Task brief> Reproduce all of the data exactly.

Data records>
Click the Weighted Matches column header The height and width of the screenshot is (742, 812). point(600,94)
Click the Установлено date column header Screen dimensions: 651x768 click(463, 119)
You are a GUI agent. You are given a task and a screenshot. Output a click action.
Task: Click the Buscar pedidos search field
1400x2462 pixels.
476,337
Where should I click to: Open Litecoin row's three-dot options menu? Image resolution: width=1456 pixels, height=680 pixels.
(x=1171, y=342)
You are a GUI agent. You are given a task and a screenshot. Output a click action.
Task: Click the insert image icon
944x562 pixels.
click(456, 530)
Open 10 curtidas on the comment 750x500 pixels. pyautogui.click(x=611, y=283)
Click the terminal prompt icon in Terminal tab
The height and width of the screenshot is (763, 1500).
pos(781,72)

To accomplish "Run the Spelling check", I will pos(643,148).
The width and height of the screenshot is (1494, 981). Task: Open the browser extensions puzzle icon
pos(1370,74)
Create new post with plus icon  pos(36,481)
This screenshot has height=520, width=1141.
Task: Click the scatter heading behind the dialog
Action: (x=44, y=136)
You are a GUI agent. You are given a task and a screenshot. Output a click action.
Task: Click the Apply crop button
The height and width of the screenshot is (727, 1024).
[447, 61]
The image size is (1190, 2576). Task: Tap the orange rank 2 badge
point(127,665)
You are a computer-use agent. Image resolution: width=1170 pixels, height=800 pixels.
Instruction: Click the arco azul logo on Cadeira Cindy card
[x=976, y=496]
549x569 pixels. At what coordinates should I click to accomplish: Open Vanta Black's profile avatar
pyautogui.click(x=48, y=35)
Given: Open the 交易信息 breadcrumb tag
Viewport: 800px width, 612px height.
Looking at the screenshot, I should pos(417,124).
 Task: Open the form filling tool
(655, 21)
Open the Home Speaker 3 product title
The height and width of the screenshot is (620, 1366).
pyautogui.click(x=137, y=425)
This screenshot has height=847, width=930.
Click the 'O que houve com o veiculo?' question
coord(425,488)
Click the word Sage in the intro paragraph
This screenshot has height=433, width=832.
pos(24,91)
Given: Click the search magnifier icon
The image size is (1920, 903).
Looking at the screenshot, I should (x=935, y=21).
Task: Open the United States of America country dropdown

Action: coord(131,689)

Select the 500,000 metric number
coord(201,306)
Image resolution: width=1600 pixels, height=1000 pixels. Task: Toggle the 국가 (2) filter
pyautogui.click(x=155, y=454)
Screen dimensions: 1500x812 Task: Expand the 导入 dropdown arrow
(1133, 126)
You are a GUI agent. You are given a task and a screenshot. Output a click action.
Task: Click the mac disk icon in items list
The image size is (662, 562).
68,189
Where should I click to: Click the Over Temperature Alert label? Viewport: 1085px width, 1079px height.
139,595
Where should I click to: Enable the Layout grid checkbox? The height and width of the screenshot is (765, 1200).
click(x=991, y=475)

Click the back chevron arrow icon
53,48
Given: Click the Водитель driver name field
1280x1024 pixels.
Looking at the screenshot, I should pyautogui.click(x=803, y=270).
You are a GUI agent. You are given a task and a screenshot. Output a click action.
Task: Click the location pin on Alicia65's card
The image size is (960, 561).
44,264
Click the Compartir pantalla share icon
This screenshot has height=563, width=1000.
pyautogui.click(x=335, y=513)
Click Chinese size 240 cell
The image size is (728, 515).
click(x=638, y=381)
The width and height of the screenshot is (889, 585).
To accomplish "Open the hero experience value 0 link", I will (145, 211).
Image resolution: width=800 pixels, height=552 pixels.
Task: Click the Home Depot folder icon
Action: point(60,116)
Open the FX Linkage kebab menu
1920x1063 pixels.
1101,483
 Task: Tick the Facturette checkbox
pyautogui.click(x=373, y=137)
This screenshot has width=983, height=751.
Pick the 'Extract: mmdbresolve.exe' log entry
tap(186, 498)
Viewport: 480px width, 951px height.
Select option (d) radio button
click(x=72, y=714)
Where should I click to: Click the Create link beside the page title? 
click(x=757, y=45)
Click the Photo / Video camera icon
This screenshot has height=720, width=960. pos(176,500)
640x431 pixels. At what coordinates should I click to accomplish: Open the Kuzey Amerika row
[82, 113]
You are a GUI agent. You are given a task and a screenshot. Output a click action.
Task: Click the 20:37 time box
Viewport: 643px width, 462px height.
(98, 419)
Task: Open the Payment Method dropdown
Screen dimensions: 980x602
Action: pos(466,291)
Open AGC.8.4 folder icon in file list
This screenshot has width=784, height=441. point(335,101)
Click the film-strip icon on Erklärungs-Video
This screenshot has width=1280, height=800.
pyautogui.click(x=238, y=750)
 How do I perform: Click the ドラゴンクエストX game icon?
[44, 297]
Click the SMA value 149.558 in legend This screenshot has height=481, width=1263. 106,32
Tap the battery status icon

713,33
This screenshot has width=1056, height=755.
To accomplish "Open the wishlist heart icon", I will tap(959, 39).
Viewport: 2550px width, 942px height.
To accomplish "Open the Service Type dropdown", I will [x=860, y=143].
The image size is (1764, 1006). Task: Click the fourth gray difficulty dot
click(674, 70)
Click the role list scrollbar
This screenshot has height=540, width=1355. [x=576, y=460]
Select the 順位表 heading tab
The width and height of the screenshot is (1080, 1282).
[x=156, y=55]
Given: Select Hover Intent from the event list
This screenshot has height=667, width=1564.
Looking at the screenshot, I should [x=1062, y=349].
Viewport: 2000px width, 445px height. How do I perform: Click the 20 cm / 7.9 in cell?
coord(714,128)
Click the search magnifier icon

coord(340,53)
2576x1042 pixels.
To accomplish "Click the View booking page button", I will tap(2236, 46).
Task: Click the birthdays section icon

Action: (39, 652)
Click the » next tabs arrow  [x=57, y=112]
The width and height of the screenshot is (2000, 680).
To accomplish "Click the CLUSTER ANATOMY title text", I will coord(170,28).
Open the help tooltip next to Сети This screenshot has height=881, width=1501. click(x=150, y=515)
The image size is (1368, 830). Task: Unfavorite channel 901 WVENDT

Solution for this task>
Click the Weighted Matches column header The height and width of the screenshot is (742, 812). point(600,94)
Click the Установлено date column header Screen dimensions: 651x768 click(463, 119)
You are a GUI agent. You are given a task and a screenshot. Output a click action.
Task: Click the Buscar pedidos search field
1400x2462 pixels.
476,337
Where should I click to: Open Litecoin row's three-dot options menu? Image resolution: width=1456 pixels, height=680 pixels.
(x=1171, y=342)
You are a GUI agent. You are given a task and a screenshot. Output a click action.
Task: Click the insert image icon
944x562 pixels.
click(456, 530)
Open 10 curtidas on the comment 750x500 pixels. pyautogui.click(x=611, y=283)
Click the terminal prompt icon in Terminal tab
The height and width of the screenshot is (763, 1500).
pos(781,72)

To accomplish "Run the Spelling check", I will pos(643,148).
The width and height of the screenshot is (1494, 981). Task: Open the browser extensions puzzle icon
pos(1370,74)
Create new post with plus icon  pos(36,481)
This screenshot has height=520, width=1141.
Task: Click the scatter heading behind the dialog
Action: (x=44, y=136)
You are a GUI agent. You are given a task and a screenshot. Output a click action.
Task: Click the Apply crop button
The height and width of the screenshot is (727, 1024).
[447, 61]
The image size is (1190, 2576). Task: Tap the orange rank 2 badge
point(127,665)
You are a computer-use agent. Image resolution: width=1170 pixels, height=800 pixels.
Instruction: Click the arco azul logo on Cadeira Cindy card
[x=976, y=496]
549x569 pixels. At what coordinates should I click to accomplish: Open Vanta Black's profile avatar
pyautogui.click(x=48, y=35)
Given: Open the 交易信息 breadcrumb tag
Viewport: 800px width, 612px height.
Looking at the screenshot, I should pos(417,124).
 Task: Open the form filling tool
(655, 21)
Open the Home Speaker 3 product title
The height and width of the screenshot is (620, 1366).
pyautogui.click(x=137, y=425)
This screenshot has height=847, width=930.
Click the 'O que houve com o veiculo?' question
coord(425,488)
Click the word Sage in the intro paragraph
This screenshot has height=433, width=832.
pos(24,91)
Given: Click the search magnifier icon
The image size is (1920, 903).
Looking at the screenshot, I should (x=935, y=21).
Task: Open the United States of America country dropdown

Action: coord(131,689)

Select the 500,000 metric number
coord(201,306)
Image resolution: width=1600 pixels, height=1000 pixels. Task: Toggle the 국가 (2) filter
pyautogui.click(x=155, y=454)
Screen dimensions: 1500x812 Task: Expand the 导入 dropdown arrow
(1133, 126)
You are a GUI agent. You are given a task and a screenshot. Output a click action.
Task: Click the mac disk icon in items list
The image size is (662, 562).
68,189
Where should I click to: Click the Over Temperature Alert label? Viewport: 1085px width, 1079px height.
139,595
Where should I click to: Enable the Layout grid checkbox? The height and width of the screenshot is (765, 1200).
click(x=991, y=475)

Click the back chevron arrow icon
53,48
Given: Click the Водитель driver name field
1280x1024 pixels.
Looking at the screenshot, I should pyautogui.click(x=803, y=270).
You are a GUI agent. You are given a task and a screenshot. Output a click action.
Task: Click the location pin on Alicia65's card
The image size is (960, 561).
44,264
Click the Compartir pantalla share icon
This screenshot has height=563, width=1000.
pyautogui.click(x=335, y=513)
Click Chinese size 240 cell
The image size is (728, 515).
click(x=638, y=381)
The width and height of the screenshot is (889, 585).
To accomplish "Open the hero experience value 0 link", I will (145, 211).
Image resolution: width=800 pixels, height=552 pixels.
Task: Click the Home Depot folder icon
Action: point(60,116)
Open the FX Linkage kebab menu
1920x1063 pixels.
1101,483
 Task: Tick the Facturette checkbox
pyautogui.click(x=373, y=137)
This screenshot has width=983, height=751.
Pick the 'Extract: mmdbresolve.exe' log entry
tap(186, 498)
Viewport: 480px width, 951px height.
Select option (d) radio button
click(x=72, y=714)
Where should I click to: Click the Create link beside the page title? 
click(x=757, y=45)
Click the Photo / Video camera icon
This screenshot has height=720, width=960. pos(176,500)
640x431 pixels. At what coordinates should I click to accomplish: Open the Kuzey Amerika row
[82, 113]
You are a GUI agent. You are given a task and a screenshot. Output a click action.
Task: Click the 20:37 time box
Viewport: 643px width, 462px height.
(98, 419)
Task: Open the Payment Method dropdown
Screen dimensions: 980x602
Action: pos(466,291)
Open AGC.8.4 folder icon in file list
This screenshot has width=784, height=441. point(335,101)
Click the film-strip icon on Erklärungs-Video
This screenshot has width=1280, height=800.
pyautogui.click(x=238, y=750)
 How do I perform: Click the ドラゴンクエストX game icon?
[44, 297]
Click the SMA value 149.558 in legend This screenshot has height=481, width=1263. 106,32
Tap the battery status icon

713,33
This screenshot has width=1056, height=755.
To accomplish "Open the wishlist heart icon", I will tap(959, 39).
Viewport: 2550px width, 942px height.
To accomplish "Open the Service Type dropdown", I will [x=860, y=143].
The image size is (1764, 1006). Task: Click the fourth gray difficulty dot
click(674, 70)
Click the role list scrollbar
This screenshot has height=540, width=1355. [x=576, y=460]
Select the 順位表 heading tab
The width and height of the screenshot is (1080, 1282).
[x=156, y=55]
Given: Select Hover Intent from the event list
This screenshot has height=667, width=1564.
Looking at the screenshot, I should [x=1062, y=349].
Viewport: 2000px width, 445px height. How do I perform: Click the 20 cm / 7.9 in cell?
coord(714,128)
Click the search magnifier icon

coord(340,53)
2576x1042 pixels.
To accomplish "Click the View booking page button", I will tap(2236, 46).
Task: Click the birthdays section icon

Action: (39, 652)
Click the » next tabs arrow  [x=57, y=112]
The width and height of the screenshot is (2000, 680).
To accomplish "Click the CLUSTER ANATOMY title text", I will coord(170,28).
Open the help tooltip next to Сети This screenshot has height=881, width=1501. click(x=150, y=515)
The image size is (1368, 830). Task: Unfavorite channel 901 WVENDT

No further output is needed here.